Le ministre des Affaires étrangères, Jean-Yves Le Drian, a pris position mardi 21 juillet en condamnant les agissements de la Chine vis-à-vis de la minorité musulmane ouïghoure. Il a réclamé l'envoi d'observateurs indépendants dans la région occidentale chinoise. La Chine a dénoncé mercredi des "mensonges" après les critiques de la France.
"Jusqu'à présent, la France n'a pas été en pointe pour les protestations contre les violations des droits de l'Homme en Chine", a réagi sur franceinfo Marie Holzman, sinologue et présidente de Solidarité Chine. "Depuis 2012, les choses n'ont pas arrêté d'empirer. Non seulement pour les Ouïgours, les Tibétains mais aussi pour les Chinois en général. Le Nobel de la paix Liu Xiaobo est mort en détention. Un phénomène qu'on n'avait pas vu depuis l'Allemagne nazie", alerte la spécialiste de la dissidence chinoise.
Je crois que la Chine est un grand pouvoir totalitaire, qui n'est plus communiste maintenant mais qui vire carrément au fascisme
Marie Holzman, sinologueà Franceinfo
"Au point où on en est maintenant, je doute que la Chine autorise des personnalités indépendantes à venir faire une investigation là-bas." Outre la question des camps, la crainte est celle d'une généralisation du travail forcé dans la région. "Est-ce que le Xinjiang tout entier n'est pas en train de devenir un vaste camp de concentration ? On est en train de viser une ethnie. En 2018, 80% des stérilets posés en Chine l'ont été au Xinjiang. On vise les femmes Ouïghours pour les empêcher de procréer. On assiste à une forme de génocide."

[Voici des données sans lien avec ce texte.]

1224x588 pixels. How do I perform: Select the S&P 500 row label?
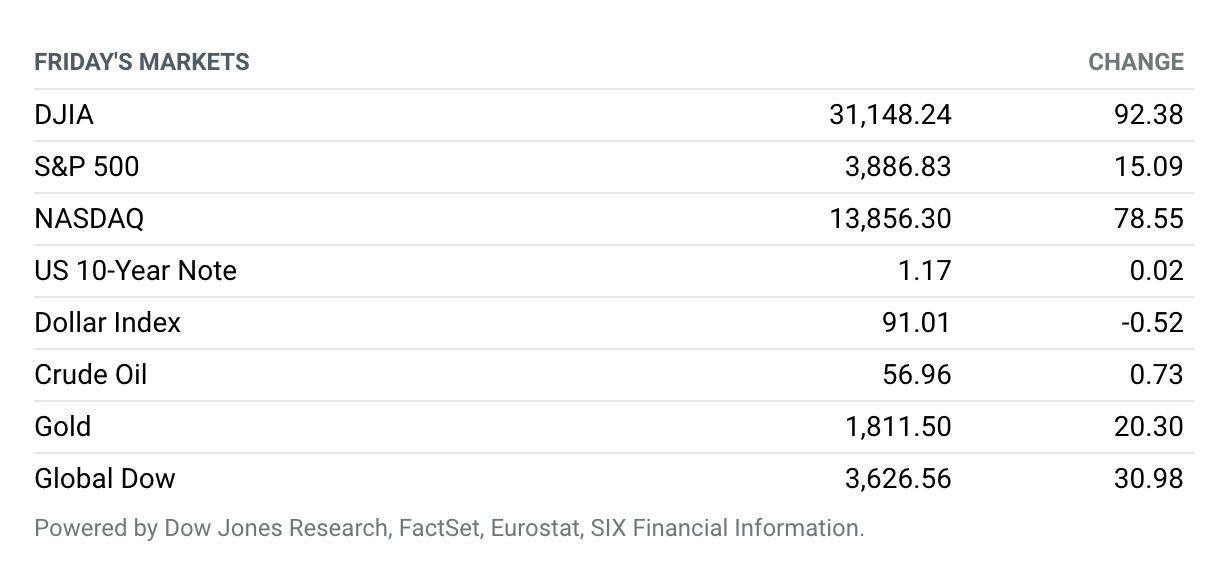pos(87,167)
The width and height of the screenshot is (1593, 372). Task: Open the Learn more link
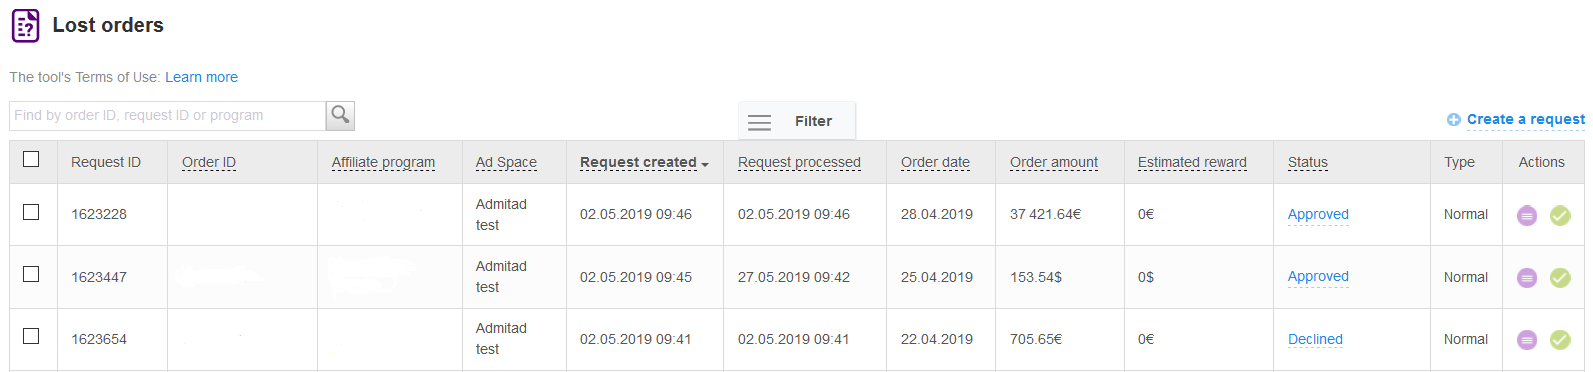(x=201, y=77)
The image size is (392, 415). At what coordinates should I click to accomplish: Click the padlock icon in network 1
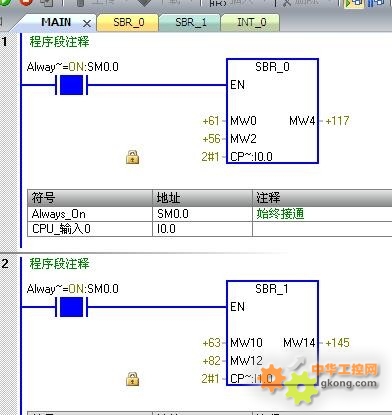coord(132,157)
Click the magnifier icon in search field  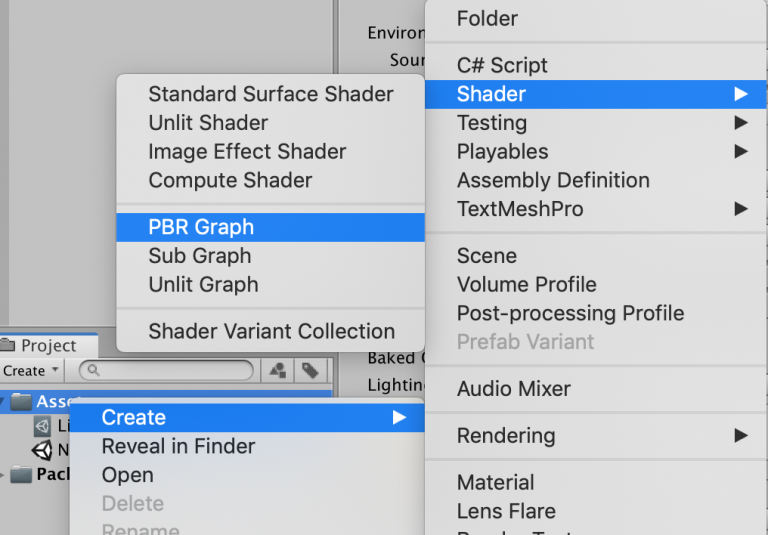click(x=93, y=370)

La Grande-Bretagne et les Etats-Unis ont aussi réagi
"Cette prise de position m'étonne" a réagi de son côté Jean-Philippe Béja, directeur de recherche émérite au CNRS-CERI-Sciences-Po. "Cela fait au moins trois ans qu'on a des informations sur ce qui se passe. On attendait une réaction de la France. Je suis très heureux qu'elle ait lieu. Peut-être que l'accumulation des interventions de plus en plus fortes de Xi Jinping a mis la puce à l'oreille de nos dirigeants. L'internement de plus d'un million de Ouïghours, ce n'est pas anodin, et plus récemment avec l'adoption de la loi de sécurité nationale à Hong Kong, la Chine viole des engagements qu'elle avait pris en 1984.

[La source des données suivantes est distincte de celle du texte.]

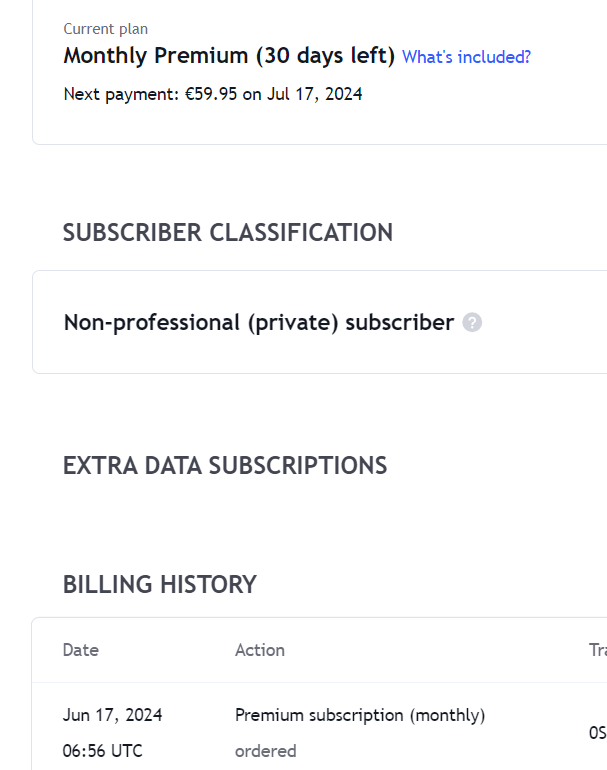607x770 pixels.
Task: Click the partial transaction ID starting 0S
Action: coord(598,733)
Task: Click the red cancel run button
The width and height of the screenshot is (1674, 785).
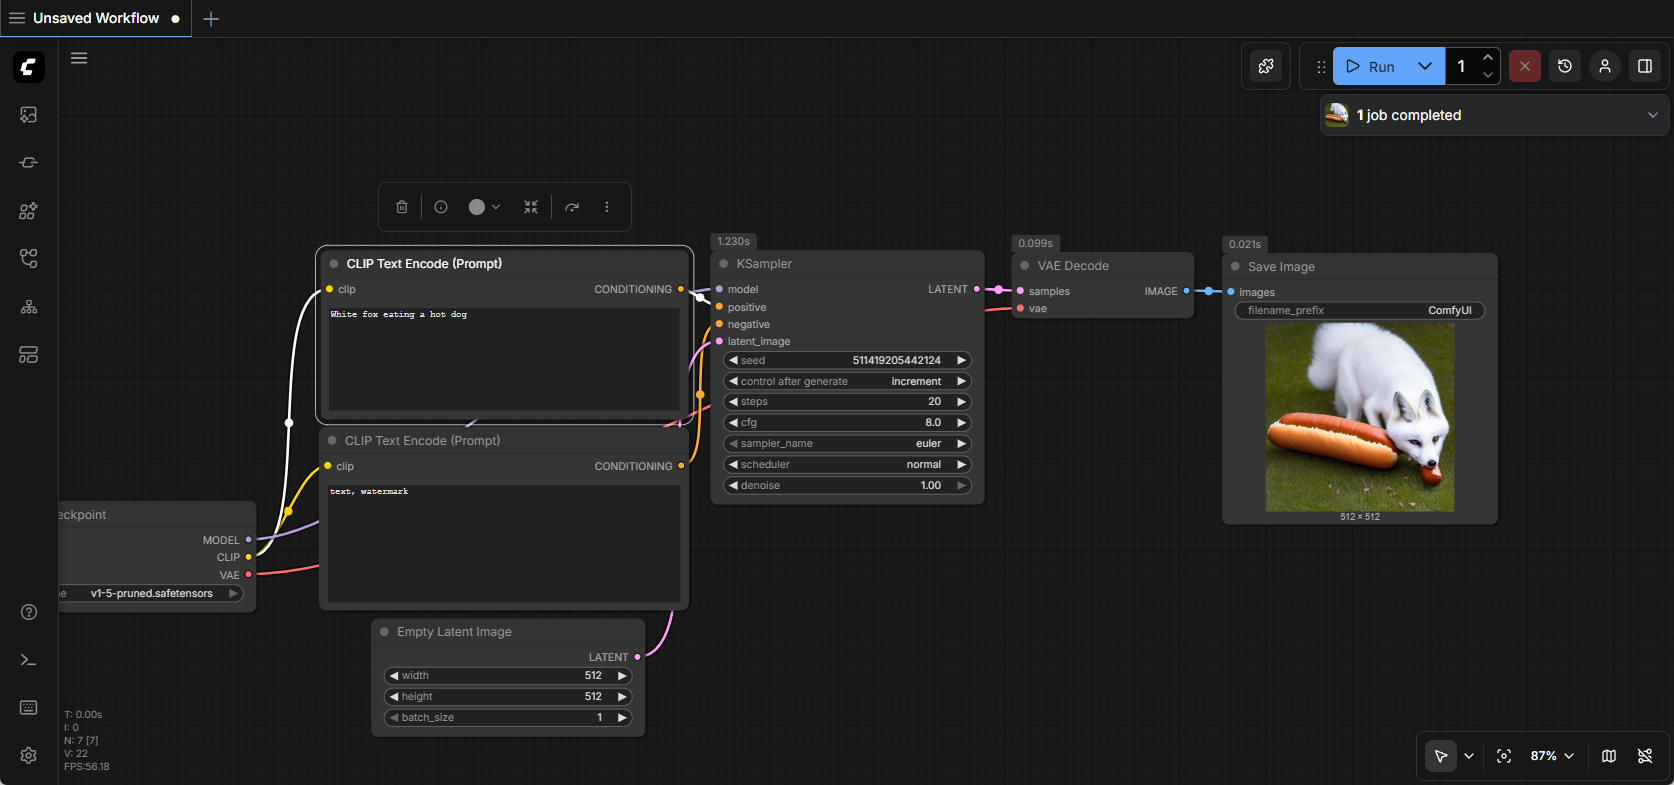Action: coord(1524,66)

Si on ne le fait pas maintenant, quand est-ce qu'on le fera ?
Jean-Philippe Béjaà franceinfo
D'autres pays comme la Grande-Bretagne et les Etats-Unis ont aussi réagi à la situation actuelle. "C'est assez réconfortant, dans une certaine mesure, qu'on ait enfin une réaction, sur une question qui est énorme quand même. Il y a plus d'un million de Ouïgours et de Khazars qui sont internés pour rien, il y a une entreprise d'éradication de la culture ouïghoure et kazhare, qui est extraordinairement grave et qui n'a pas été du tout été remarquée par la communauté internationale."

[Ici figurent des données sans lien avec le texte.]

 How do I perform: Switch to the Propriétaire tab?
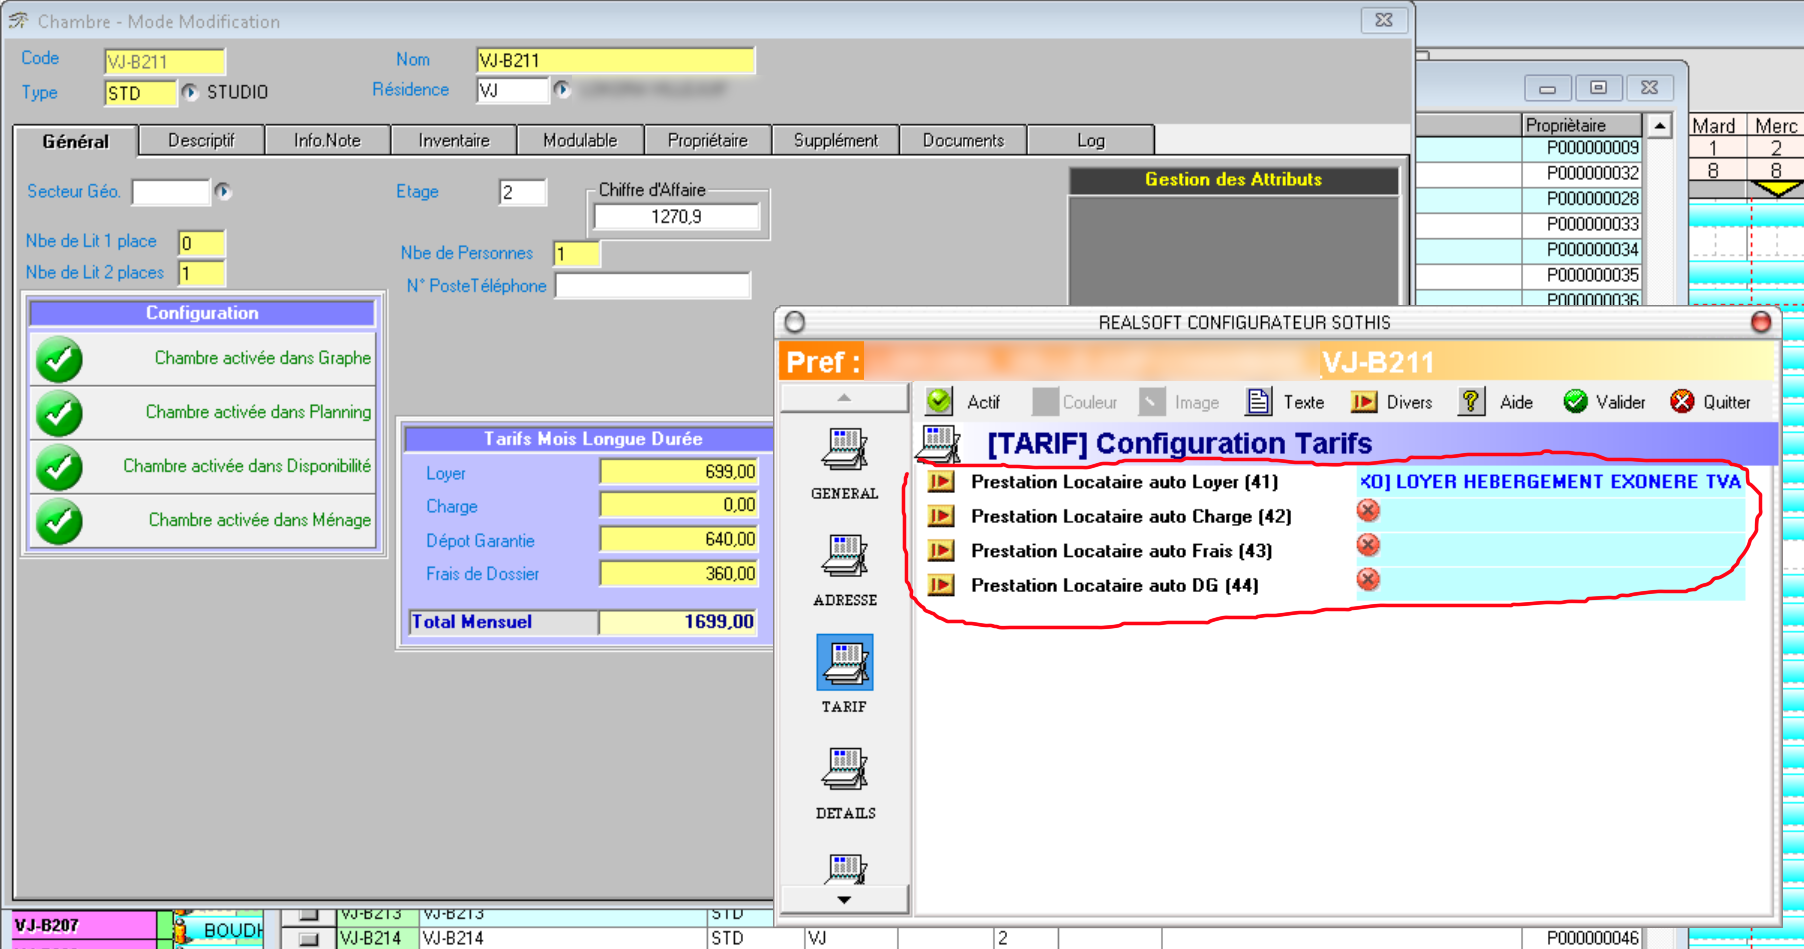coord(707,141)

Pour le spécialiste de la Chine, le pays asiatique se trouve peut-être à un tournant. "C'est peut-être le moyen de rendre la Chine plus adaptable, plus respectueuse. Il y a un certain nombre de réactions qui sont de plus en plus fortes. La Chine a besoin du reste du monde pour continuer à devenir une grande puissance. Si elle est toute seule, elle ne réussira pas."